◆ The records ◆
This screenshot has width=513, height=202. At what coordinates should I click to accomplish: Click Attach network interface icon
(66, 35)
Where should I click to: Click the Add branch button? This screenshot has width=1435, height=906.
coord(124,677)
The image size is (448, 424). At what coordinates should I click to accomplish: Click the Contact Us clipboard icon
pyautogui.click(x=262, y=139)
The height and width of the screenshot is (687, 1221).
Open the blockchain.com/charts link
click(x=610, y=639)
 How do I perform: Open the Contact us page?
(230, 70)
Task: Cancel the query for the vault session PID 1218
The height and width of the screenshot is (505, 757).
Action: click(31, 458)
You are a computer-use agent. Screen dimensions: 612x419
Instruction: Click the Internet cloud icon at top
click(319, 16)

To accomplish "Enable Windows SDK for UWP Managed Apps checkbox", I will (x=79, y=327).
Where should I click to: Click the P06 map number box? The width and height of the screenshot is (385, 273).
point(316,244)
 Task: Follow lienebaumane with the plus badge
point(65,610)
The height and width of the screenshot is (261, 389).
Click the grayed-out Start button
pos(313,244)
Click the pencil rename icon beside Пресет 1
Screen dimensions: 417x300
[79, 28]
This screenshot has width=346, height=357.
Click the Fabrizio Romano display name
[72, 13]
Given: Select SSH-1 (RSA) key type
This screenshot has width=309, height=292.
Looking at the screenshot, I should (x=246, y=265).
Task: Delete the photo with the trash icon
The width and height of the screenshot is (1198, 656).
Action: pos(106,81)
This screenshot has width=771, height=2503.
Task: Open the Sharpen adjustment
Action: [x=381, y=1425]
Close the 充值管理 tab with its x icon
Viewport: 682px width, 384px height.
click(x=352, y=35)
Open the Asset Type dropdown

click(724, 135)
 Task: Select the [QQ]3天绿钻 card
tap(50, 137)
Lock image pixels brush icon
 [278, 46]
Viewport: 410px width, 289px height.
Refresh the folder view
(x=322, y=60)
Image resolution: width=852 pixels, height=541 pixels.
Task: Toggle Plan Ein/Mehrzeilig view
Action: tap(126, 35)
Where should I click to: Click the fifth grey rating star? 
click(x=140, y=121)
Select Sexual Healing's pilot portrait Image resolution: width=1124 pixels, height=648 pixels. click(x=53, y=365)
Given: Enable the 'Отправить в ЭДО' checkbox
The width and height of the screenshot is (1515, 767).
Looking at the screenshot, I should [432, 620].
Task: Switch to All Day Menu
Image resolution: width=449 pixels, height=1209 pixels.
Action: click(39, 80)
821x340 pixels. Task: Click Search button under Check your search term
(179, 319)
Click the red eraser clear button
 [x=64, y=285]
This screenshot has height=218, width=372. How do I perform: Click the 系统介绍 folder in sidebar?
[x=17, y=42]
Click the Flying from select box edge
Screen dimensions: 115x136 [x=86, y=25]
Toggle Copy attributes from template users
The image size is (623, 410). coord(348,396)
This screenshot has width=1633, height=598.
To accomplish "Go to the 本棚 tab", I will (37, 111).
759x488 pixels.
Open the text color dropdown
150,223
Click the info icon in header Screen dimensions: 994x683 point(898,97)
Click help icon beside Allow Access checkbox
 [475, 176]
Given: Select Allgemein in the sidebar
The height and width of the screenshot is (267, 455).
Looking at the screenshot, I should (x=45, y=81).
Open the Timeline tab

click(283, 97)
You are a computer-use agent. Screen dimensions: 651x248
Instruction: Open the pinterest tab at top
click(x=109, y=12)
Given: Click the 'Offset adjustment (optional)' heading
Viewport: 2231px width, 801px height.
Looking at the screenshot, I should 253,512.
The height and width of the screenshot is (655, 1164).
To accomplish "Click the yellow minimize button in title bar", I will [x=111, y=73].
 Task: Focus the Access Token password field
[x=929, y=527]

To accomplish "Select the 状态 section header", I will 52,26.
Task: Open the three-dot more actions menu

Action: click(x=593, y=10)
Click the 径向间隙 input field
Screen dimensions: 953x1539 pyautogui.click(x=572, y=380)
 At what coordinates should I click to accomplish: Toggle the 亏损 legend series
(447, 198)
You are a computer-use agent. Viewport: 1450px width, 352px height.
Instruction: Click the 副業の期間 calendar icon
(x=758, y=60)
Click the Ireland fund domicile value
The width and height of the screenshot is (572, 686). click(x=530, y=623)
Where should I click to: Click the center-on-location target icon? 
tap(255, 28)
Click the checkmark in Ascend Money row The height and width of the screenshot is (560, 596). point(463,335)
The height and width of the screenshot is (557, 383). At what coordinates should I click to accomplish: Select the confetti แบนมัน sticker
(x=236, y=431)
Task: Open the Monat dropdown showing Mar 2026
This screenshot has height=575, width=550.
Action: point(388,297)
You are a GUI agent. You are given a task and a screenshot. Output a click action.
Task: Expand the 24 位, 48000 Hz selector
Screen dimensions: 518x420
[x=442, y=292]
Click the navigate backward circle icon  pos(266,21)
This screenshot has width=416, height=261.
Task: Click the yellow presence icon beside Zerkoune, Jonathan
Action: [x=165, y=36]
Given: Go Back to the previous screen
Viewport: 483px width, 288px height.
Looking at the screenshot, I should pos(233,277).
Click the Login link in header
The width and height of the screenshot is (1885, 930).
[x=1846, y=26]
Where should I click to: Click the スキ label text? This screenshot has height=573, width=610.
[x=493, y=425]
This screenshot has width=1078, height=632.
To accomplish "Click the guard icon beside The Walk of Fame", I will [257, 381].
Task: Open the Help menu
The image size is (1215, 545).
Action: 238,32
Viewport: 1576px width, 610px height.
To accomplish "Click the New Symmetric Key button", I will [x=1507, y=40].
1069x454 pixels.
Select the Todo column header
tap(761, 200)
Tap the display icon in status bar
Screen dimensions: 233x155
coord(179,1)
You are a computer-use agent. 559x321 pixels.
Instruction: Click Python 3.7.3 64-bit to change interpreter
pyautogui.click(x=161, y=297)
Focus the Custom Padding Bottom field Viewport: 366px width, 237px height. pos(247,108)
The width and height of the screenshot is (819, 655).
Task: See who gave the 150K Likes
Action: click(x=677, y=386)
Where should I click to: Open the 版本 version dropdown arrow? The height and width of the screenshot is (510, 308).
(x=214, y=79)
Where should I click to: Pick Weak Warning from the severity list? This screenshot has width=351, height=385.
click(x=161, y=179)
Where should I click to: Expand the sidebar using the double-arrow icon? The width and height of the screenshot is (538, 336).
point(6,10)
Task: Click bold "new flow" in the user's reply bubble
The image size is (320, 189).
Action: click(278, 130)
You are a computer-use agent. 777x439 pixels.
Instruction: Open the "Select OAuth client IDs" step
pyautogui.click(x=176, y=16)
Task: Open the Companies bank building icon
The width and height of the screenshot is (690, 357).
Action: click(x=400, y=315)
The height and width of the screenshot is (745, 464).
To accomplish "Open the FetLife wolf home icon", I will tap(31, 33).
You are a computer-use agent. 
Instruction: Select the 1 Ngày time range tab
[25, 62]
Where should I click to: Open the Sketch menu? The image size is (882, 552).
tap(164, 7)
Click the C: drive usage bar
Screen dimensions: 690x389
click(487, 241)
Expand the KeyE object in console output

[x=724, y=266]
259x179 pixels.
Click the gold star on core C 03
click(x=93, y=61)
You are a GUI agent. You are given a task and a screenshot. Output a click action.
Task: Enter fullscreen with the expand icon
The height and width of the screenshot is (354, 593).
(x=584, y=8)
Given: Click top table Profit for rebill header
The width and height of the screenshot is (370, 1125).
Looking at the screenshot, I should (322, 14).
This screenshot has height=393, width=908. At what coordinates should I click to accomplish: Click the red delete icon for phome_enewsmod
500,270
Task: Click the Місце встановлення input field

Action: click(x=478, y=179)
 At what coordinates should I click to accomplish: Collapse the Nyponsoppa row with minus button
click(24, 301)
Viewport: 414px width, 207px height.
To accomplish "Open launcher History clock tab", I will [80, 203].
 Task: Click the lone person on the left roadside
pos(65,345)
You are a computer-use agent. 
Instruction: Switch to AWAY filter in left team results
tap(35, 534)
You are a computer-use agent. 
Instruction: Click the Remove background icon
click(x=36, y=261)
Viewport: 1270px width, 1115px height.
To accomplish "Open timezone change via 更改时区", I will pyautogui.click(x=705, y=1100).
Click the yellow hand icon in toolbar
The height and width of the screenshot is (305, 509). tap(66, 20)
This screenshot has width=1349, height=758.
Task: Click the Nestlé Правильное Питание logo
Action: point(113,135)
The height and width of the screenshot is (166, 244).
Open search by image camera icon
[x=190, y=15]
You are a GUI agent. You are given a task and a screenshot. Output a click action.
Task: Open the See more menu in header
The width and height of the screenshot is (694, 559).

◆ What you are asked to do ◆
Please give back, exactly as it stands above, the stretch from the line with "Screen dimensions: 417x300" through the line with "Task: Delete the photo with the trash icon", and no line outside it.

◆ Answer to this problem ◆
Screen dimensions: 417x300
[79, 28]
This screenshot has width=346, height=357.
Click the Fabrizio Romano display name
[72, 13]
Given: Select SSH-1 (RSA) key type
This screenshot has width=309, height=292.
Looking at the screenshot, I should (x=246, y=265).
Task: Delete the photo with the trash icon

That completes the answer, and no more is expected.